**QUOTED PASSAGE:**
++++++++

# Topknot mats galore!!



## puppydoll (Jul 11, 2013)

Carley has worn topknots since she was old enough to have one. The last few weeks she has been matting her topknot near the band. I change it everyday but she is matting it something awful. She has lost half of her topknot hair because of tangles that even with the most patience will not come out without lots of hair.

So what I have done: loosened it and made the topknot smaller. I was making a topknot then adding one behind it to keep the hair out of her eyes. I am wondering if she doesn't like that hair in the back put up.

Also, I am trying to wrap her topknots with paper now. I used wax paper a few days until I got the mesh ones at Sallys. They did not have the regular ones. I noticed she matted that too. The wax paper was better but didn't look great.

Help Help Help!! Her topknot will soon be gone and that it not what I want!


----------



## Furbabies mom (Jul 25, 2011)

Maybe it's the kind of bands you're using . I too put two bands in the hair to keep it from falling in their eyes. I use the thin ones from Topline pets. I've used others but these work the best for me.


----------



## cyndrae (Aug 30, 2009)

Lilly and Daisy always mess with their top knots when their eye lashes get long and are caught up in the band. I always look for them and trim just the lash back.

Maybe that is what is happening with Carlie.


----------



## Dominic (Nov 4, 2012)

Must be the bands, I like the Topline Snag Free bands and use a band scissor to cut it off instead of pulling it out. The bands with latex are a disaster for us, it mats and gets all dirty around it.


----------



## puppydoll (Jul 11, 2013)

Furbabies mom said:


> Maybe it's the kind of bands you're using . I too put two bands in the hair to keep it from falling in their eyes. I use the thin ones from Topline pets. I've used others but these work the best for me.


Thanks Deborah!


----------



## puppydoll (Jul 11, 2013)

cyndrae said:


> Lilly and Daisy always mess with their top knots when their eye lashes get long and are caught up in the band. I always look for them and trim just the lash back.

++++++++

**MATERIAL SUPPLIED:**
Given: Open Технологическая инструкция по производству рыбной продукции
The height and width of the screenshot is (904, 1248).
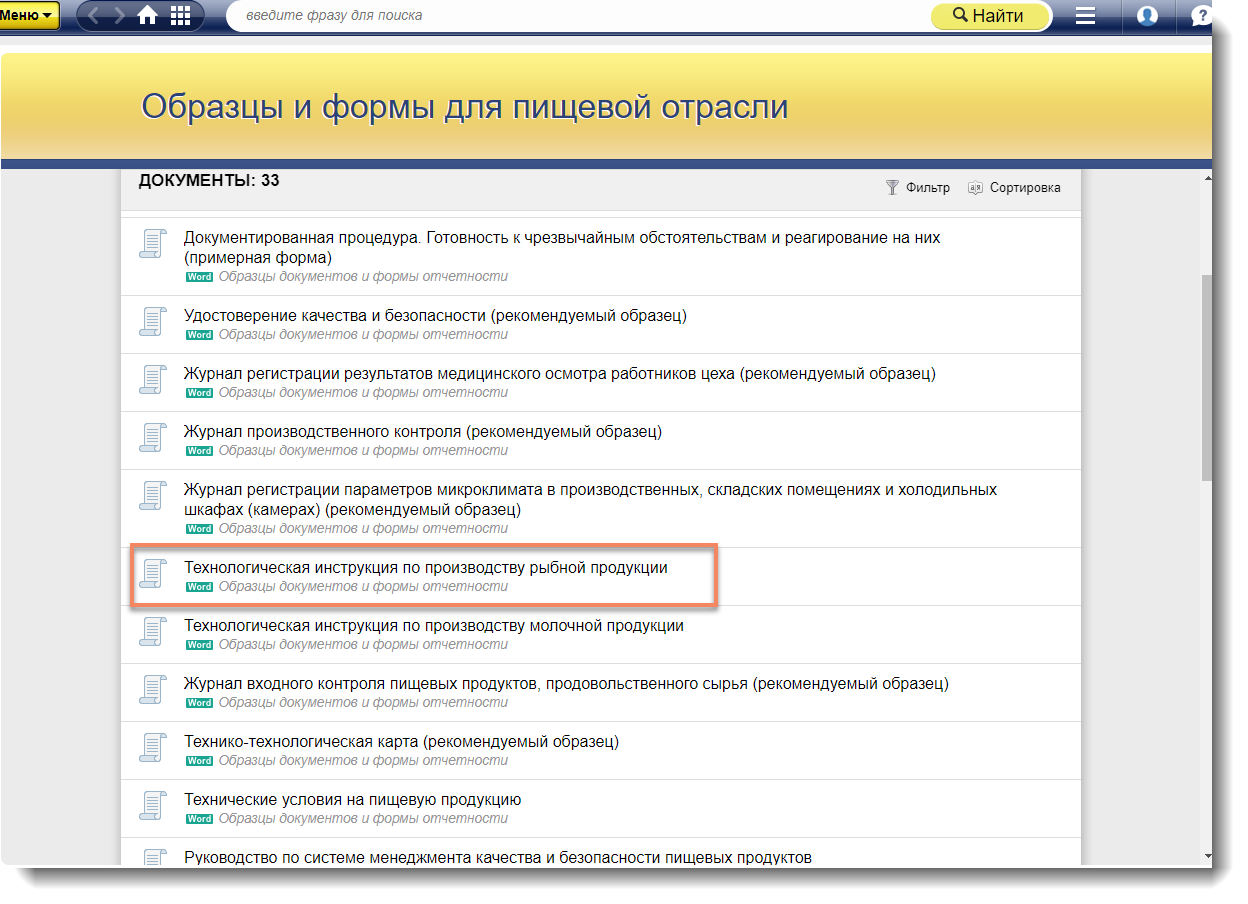Looking at the screenshot, I should pyautogui.click(x=425, y=568).
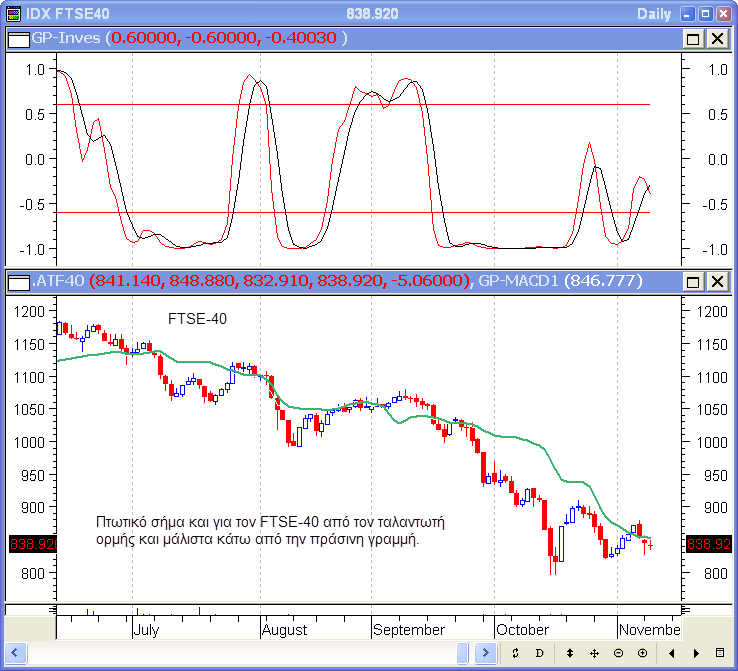Zoom out with the minus circle icon

coord(619,653)
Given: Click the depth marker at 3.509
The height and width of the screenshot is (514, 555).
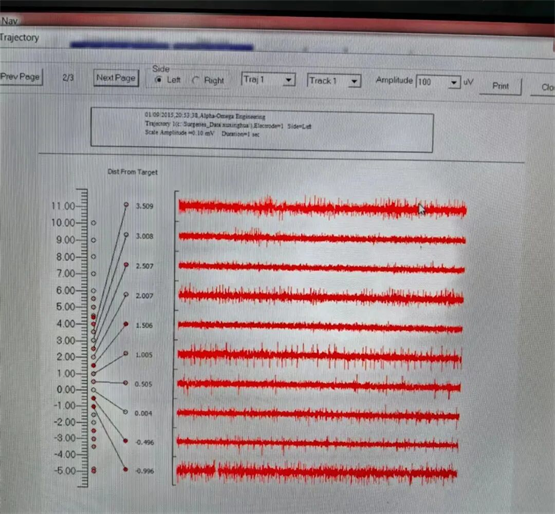Looking at the screenshot, I should [126, 205].
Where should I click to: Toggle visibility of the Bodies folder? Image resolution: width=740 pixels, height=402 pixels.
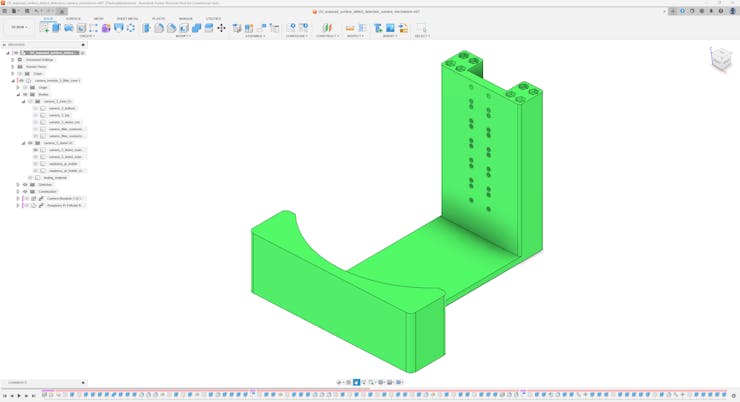pos(25,95)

++++++++

**TASKS AND EXERCISES:**
1. From the topknot forum thread, copy the passage starting with "## cyndrae (Aug" and going on through "happening with Carlie.".
2. In the topknot thread, what does Dominic use to cut bands off instead of pulling them out?
3. Carry the thread about topknot mats forward from its final post.

**OUTPUTS FOR THE TASKS:**
1.
## cyndrae (Aug 30, 2009)

Lilly and Daisy always mess with their top knots when their eye lashes get long and are caught up in the band. I always look for them and trim just the lash back.

Maybe that is what is happening with Carlie.

2. A band scissor.

3.
> 
> Maybe that is what is happening with Carlie.


Thanks Cindy! I'll watch out for those eyelashes.


----------



## puppydoll (Jul 11, 2013)

Dominic said:


> Must be the bands, I like the Topline Snag Free bands and use a band scissor to cut it off instead of pulling it out. The bands with latex are a disaster for us, it mats and gets all dirty around it.


Thanks Beatriz!! I emailed them to see what the snag free were made of. They emailed me back so fast and said it was made of silicone. I actually think I bought some in the baby department of a store the other day that are silicone. 
Thanks so much!


----------



## Lou's Mom (Apr 8, 2014)

Jane - we'll have to look for those on Friday!!!


----------



## Ann Mother (Dec 18, 2013)

Wow I use baby dept silicone ones but would like smaller ones. 😃So top line has them? Listed as the snag free?


----------



## Ann Mother (Dec 18, 2013)

Snag free does not list a size. I wonder if the clear non latex are silicone because I want 5/16?


----------



## Ann Mother (Dec 18, 2013)

Sorry no matting with silicone for me too.


----------



## puppydoll (Jul 11, 2013)

Ann Mother said:


> Snag free does not list a size. I wonder if the clear non latex are silicone because I want 5/16?


That's a good question Ann Mother. I wonder too.


----------



## MalteseObsessed (Mar 7, 2010)

I had asked Jenny about her snag free and if they were silicone and here was her answer

_Yes, the snag free bands are silicone & a little larger than 5/16”, more stretchier too.
_

I like the bands from toplinepet.com and I just ordered some of the pastels w/white and the fluorescent == you get 2 packs for $1 which is pretty good deal, so i ordered some bling and bows too from her. 

I don't find a problem with matting with these bands and they don't cut and break the hair either


----------



## Ann Mother (Dec 18, 2013)

I got the silicone clear 5/16 orthodontic bands. I love them. Just the right size. Hedy those bands you got don't give you a size option. What size were they?


----------



## MalteseObsessed (Mar 7, 2010)

Pat - they are the size of a cheerio, but they are quite easy to stretch out ~~ unlike the ortho bands that stay pretty tight. If I leave them in a few days, they sometimes pop on their own. They don't mat or cut the hair. 

I agree the latex ones I have also, and I really don't find any use for them at all. They are super thick too.

I sometimes use the clear ortho latex free ones, but they don't stretch much so my big giant fingers find them hard to work with.


----------



## cyndrae (Aug 30, 2009)

*a little late*

I have been watching this thread and finally have a minute to take a couple of pictures and comment.
I am always on the look out for good bands. These are the ones I like the best so far.









they are latex free and I put one against a ruler for size.








They are come in clear and color. I end up wrapping them 2 to 3 time around.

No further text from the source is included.